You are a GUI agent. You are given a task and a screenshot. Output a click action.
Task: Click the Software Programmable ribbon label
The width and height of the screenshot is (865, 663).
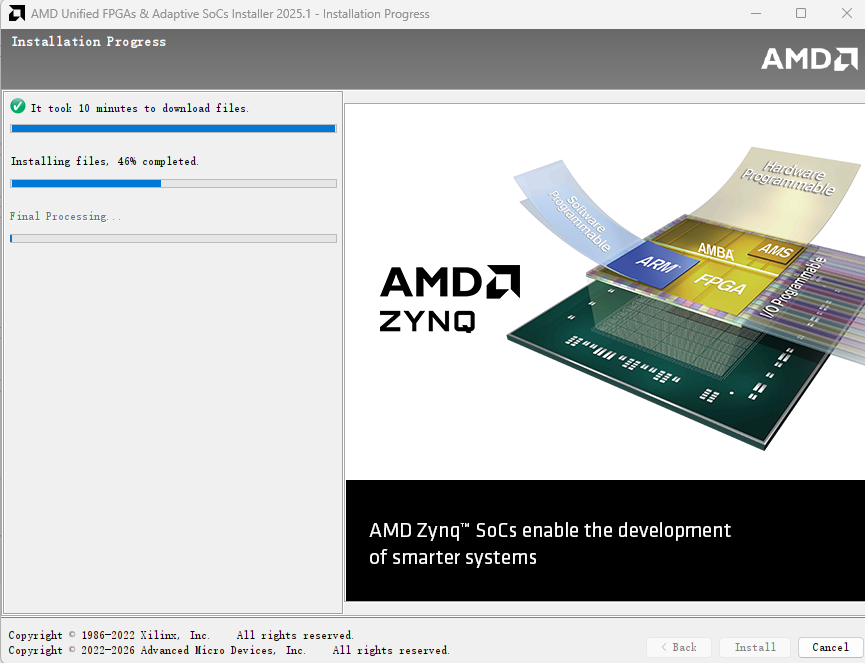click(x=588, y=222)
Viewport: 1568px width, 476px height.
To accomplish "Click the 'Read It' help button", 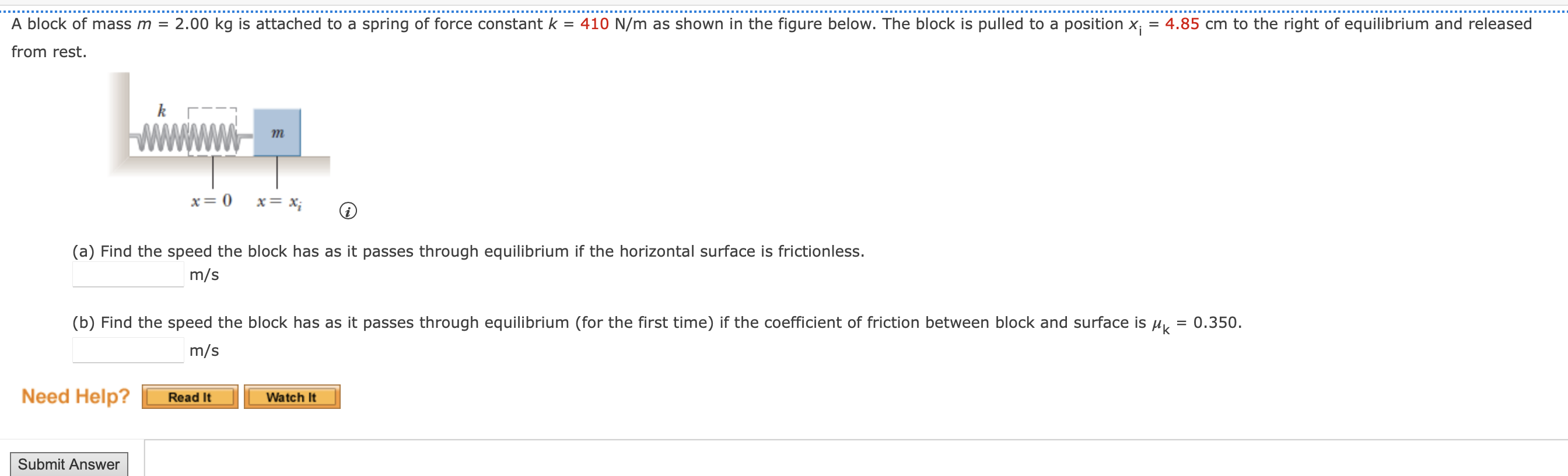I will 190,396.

▬▬▬▬▬▬▬▬▬▬

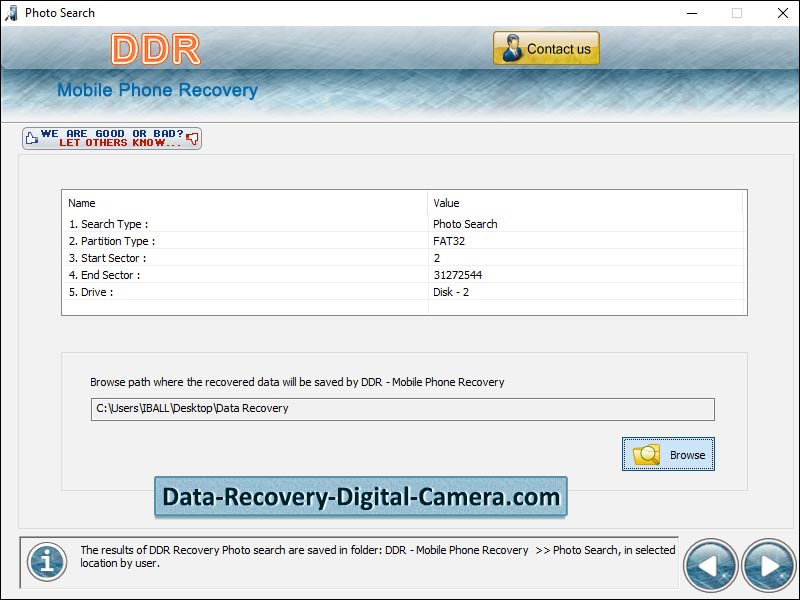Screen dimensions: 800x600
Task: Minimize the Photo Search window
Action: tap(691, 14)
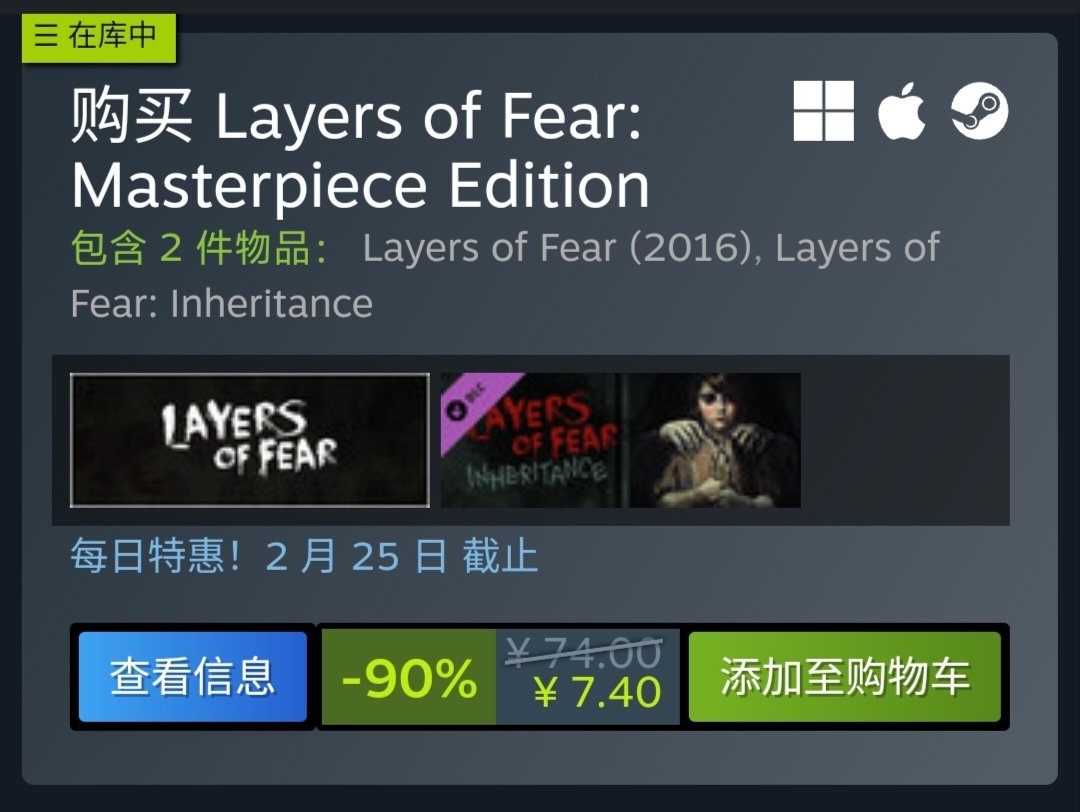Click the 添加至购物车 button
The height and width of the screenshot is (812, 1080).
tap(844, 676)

▬▬▬▬▬▬▬▬▬▬

● **PROBLEM TO WORK ON**: In the records above, everything from the line with "You are a GUI" down to the line with "Viewport: 1568px width, 476px height." must be duplicated exactly, both lines kept. Leave no pictures in.

● **EXERCISE ANSWER**:
You are a GUI agent. You are given a task and a screenshot. Output a click action.
Task: Click the Software Programmable ribbon label
The width and height of the screenshot is (865, 663).
click(x=588, y=222)
Viewport: 1568px width, 476px height.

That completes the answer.